Калев засмеялся, правда, слегка принужденно, но у старичка было искренне грустное лицо — оно вообще очень часто меняло выражение.

— Бестолочь, лизун, подпевала, так и норовит начальству в рот заглянуть… Не понять мне, как настоящие-то государственные люди терпят таких охламонов. Их бы на тяжелую работу — глядишь, кой из кого еще человек вышел бы! С ума сойти: не успели революцию сделать — а эти любители туману напускать уж тут как тут. В чем тут дело, или закон такой? — теперь дед потянул нос вперед, словно решил напрочь избавиться от этого нароста. — Мне бы молодые годы — уж я-то знал бы, куда власть употребить. Власть — она для того и дадена, чтоб ее употреблять на нужное дело, — такую простую вещь и не раскумекать? Для этого и в партейной школе учиться не надо. — Дед смолк.
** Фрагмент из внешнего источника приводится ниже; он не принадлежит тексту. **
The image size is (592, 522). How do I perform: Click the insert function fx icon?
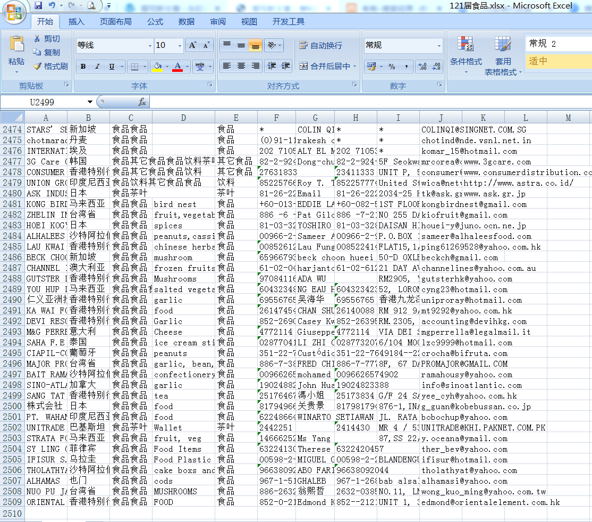click(x=142, y=102)
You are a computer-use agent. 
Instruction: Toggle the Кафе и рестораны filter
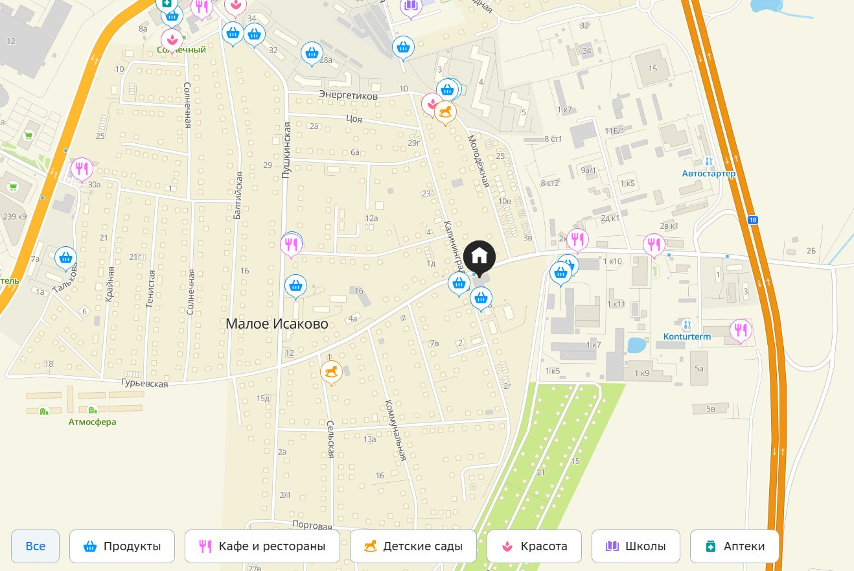point(262,546)
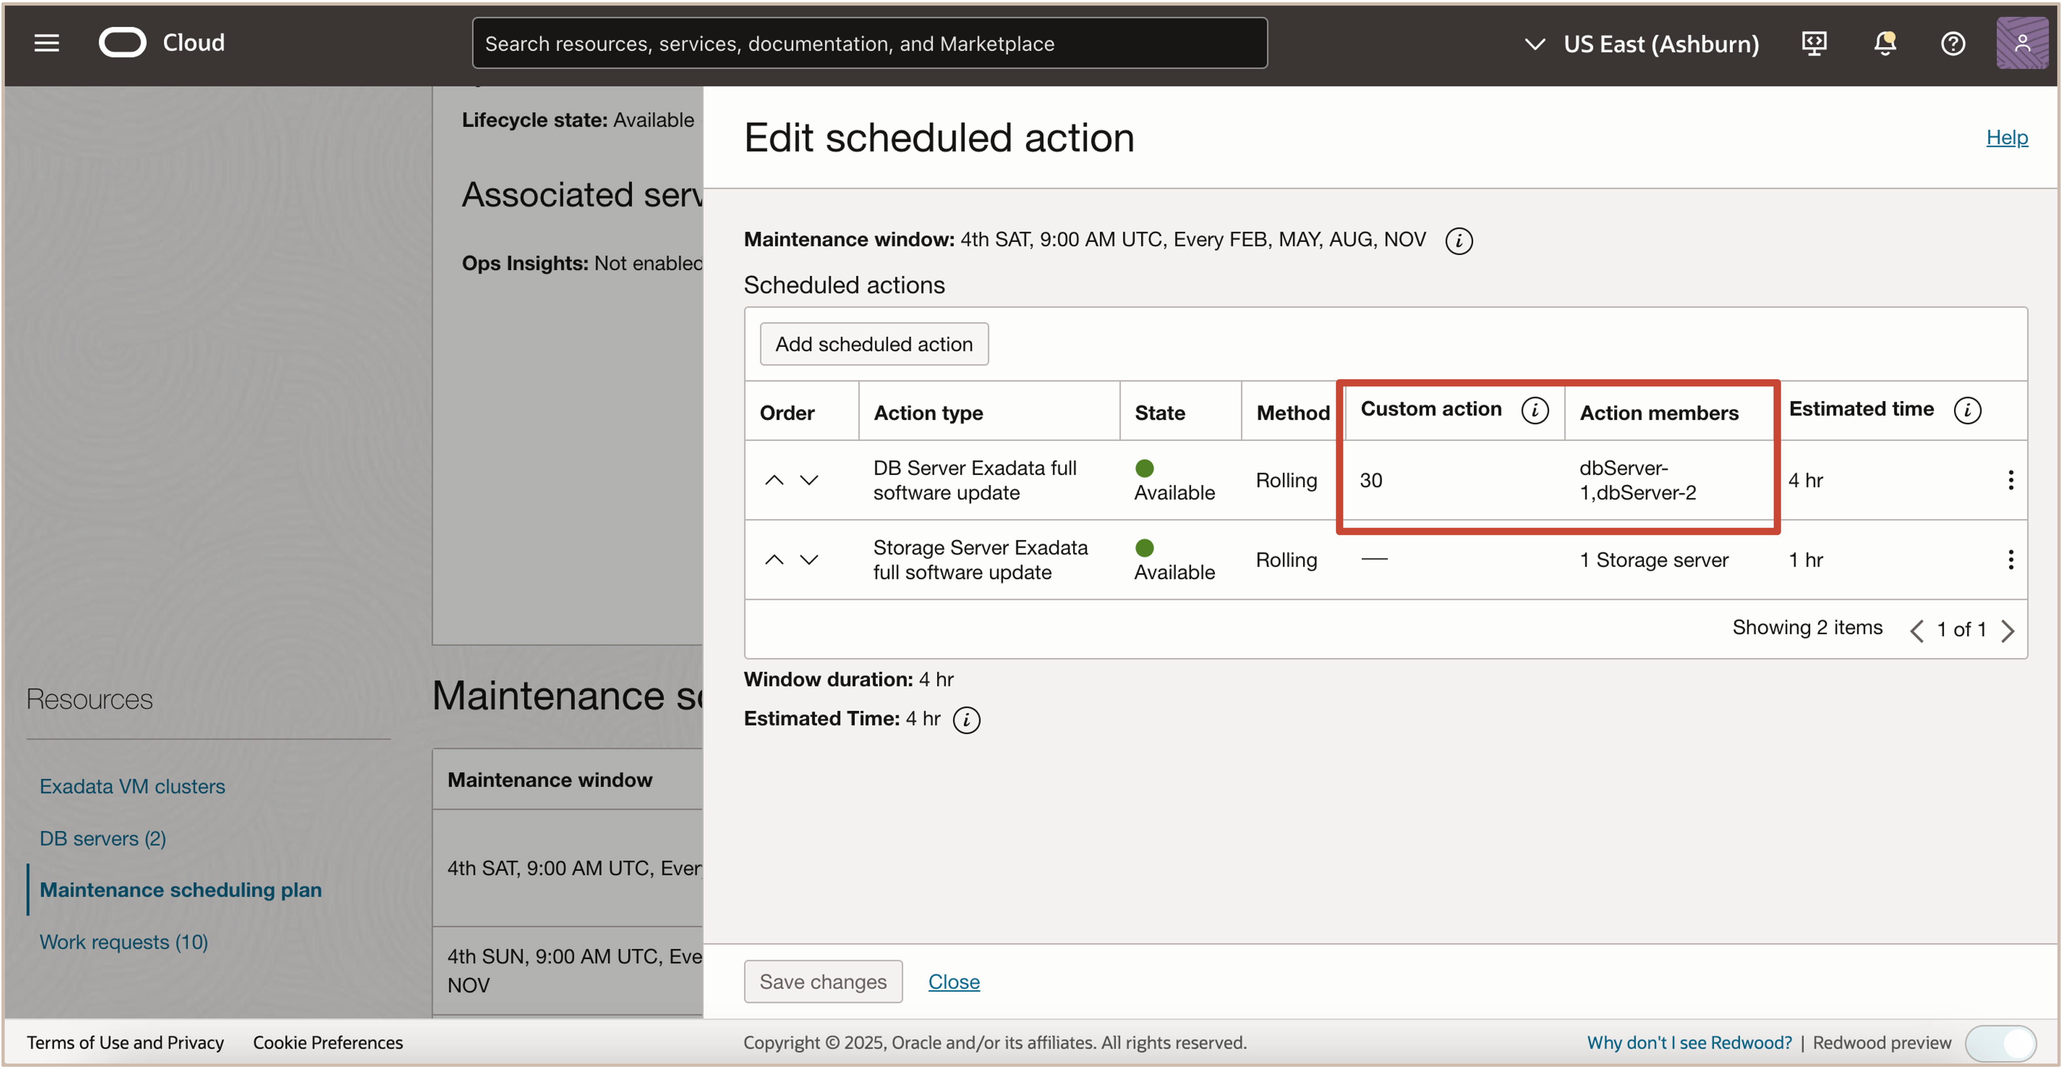The image size is (2062, 1069).
Task: Go to previous page of scheduled actions
Action: click(x=1917, y=630)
— Как же у бузотера такой сын вырос?

— И не знаю, что тебе на это сказать. По сей день в толк не возьму. Поставили-то пацана на верный курс: пионер был боевой. Голос красивый, звонкий, стихи по радио читал. И в газету пионерскую писал — про то, как они с классом целебные травки собирали и как цветы к памятникам носили, и как лентяй Пеэтер сбор испортил, а весь класс, значит, его обсудил. Потом пионервожатым стал. Я, правда, пытался его образумить: здоровый лоб, мол, усы произрастают, пуговица верхняя на парадной рубашке не сходится, а перед детишками вытанцовываешь: «Сми-ирна, равнения нале-ева!» Так, пошкурил его малость, горевать вроде не о чем было. А выходит, прозевал — так в парады и играет по сей день. Сам-то думает, что он деятель великий, а какой там деятель… Так ребятенком и остался, а сам того не понимает. Да-а! Расстройство одно. Раскрутить бы это кино сначала, я уж знал бы, че делать…

Куда бы раскрутил дед своего недотепу-сына, Калев так и не узнал: в замке снова заскрежетал ключ, и дверь отворилась.
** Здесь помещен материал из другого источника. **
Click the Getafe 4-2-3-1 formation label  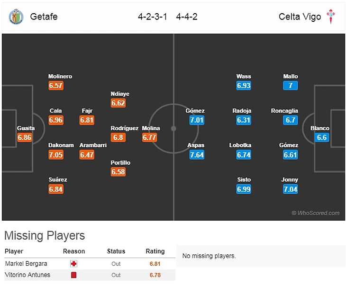point(153,17)
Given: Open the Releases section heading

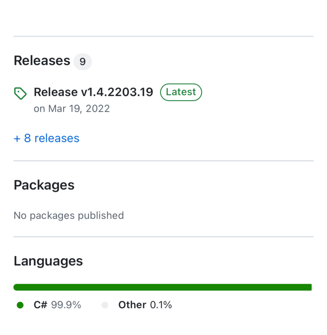Looking at the screenshot, I should [42, 61].
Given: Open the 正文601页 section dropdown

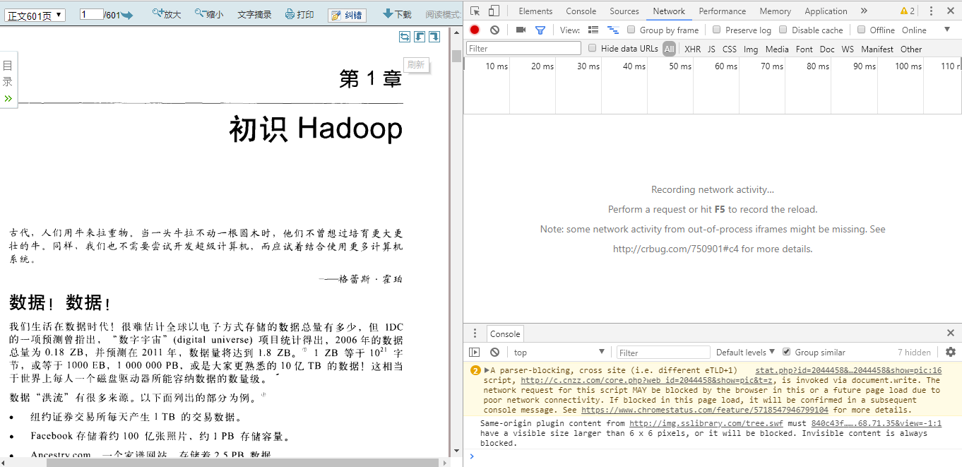Looking at the screenshot, I should (35, 15).
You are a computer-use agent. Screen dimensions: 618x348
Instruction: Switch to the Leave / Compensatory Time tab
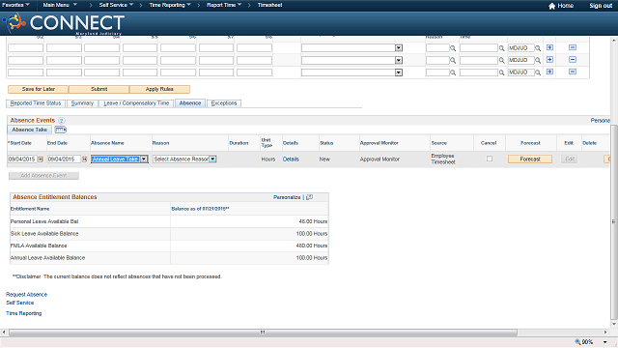(136, 103)
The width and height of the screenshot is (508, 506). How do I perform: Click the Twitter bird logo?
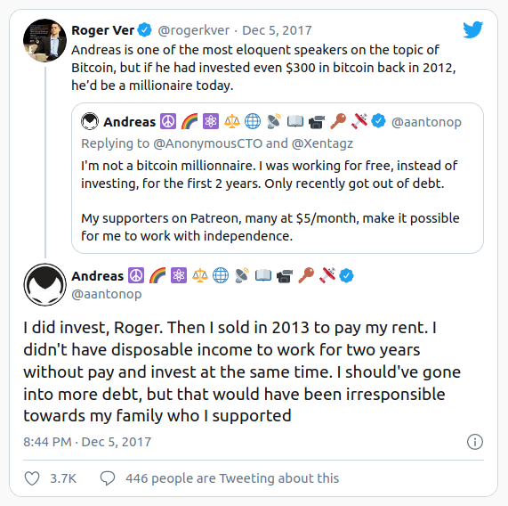point(473,29)
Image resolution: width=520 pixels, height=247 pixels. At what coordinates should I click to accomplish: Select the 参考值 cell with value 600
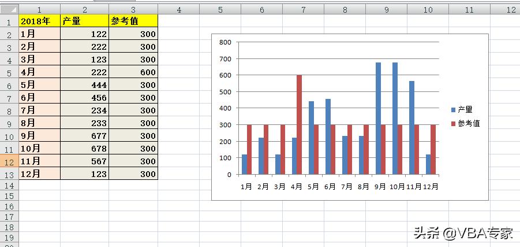pyautogui.click(x=133, y=72)
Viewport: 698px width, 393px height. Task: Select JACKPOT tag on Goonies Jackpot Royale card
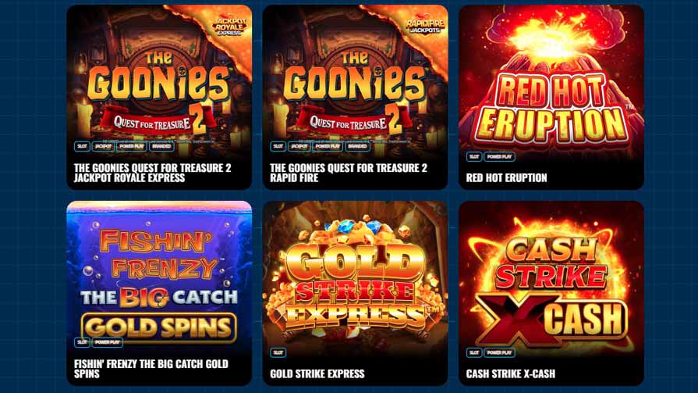[103, 146]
— Калев Пилль, пожалуйста! — позвала врач в белом халате.

Часом позже он уже сидел в ночном поезде. Напротив древняя русская бабка жевала хлеб с салом и заедала луком. Когда поезд тронулся, она перекрестилась и пробулькала что-то. Губы ее подрагивали, будто жили отдельной жизнью.
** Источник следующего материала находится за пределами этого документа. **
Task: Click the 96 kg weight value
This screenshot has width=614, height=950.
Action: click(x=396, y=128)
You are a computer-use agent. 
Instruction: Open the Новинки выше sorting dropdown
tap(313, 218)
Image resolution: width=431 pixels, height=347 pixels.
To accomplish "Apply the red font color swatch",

— Сынок, как в Йыгева прибудем, скажи. Я там схожу. Там Иннокентий Владимирович живет — знаешь такого? — спросила она по-русски. — Старушке трудно было выговорить слово «Йыгева». А то, что Калев этого Иннокентия не знал, вроде огорчило ее. — Его многие знают и уважают, — с легкой укоризной сообщила она.

Калев пообещал бабке помочь сойти в Йыгева. А знает ли она адрес Иннокентия? — побеспокоился он. Иннокентий встретит, у него машина. Бабка вздохнула и снова перекрестилась — то ли за Иннокентия и его машину, то ли за весь белый свет. Потом она впала в некое подобие сна с открытыми глазами: когда станционные огни освещали ее лицо, глаза отливали эмалевым блеском, однако не мигали. Эти выцветшие, столько лет глядевшие на белый свет глаза словно омертвели. Порой у Калева возникало такое чувство, будто старуха уже не дышит, что и она умерла, но всякий раз, когда поезд трогался — этот ночной поезд останавливался на многих полустанках, — поднималась высохшая перепончатая лапка и творила крестное знамение.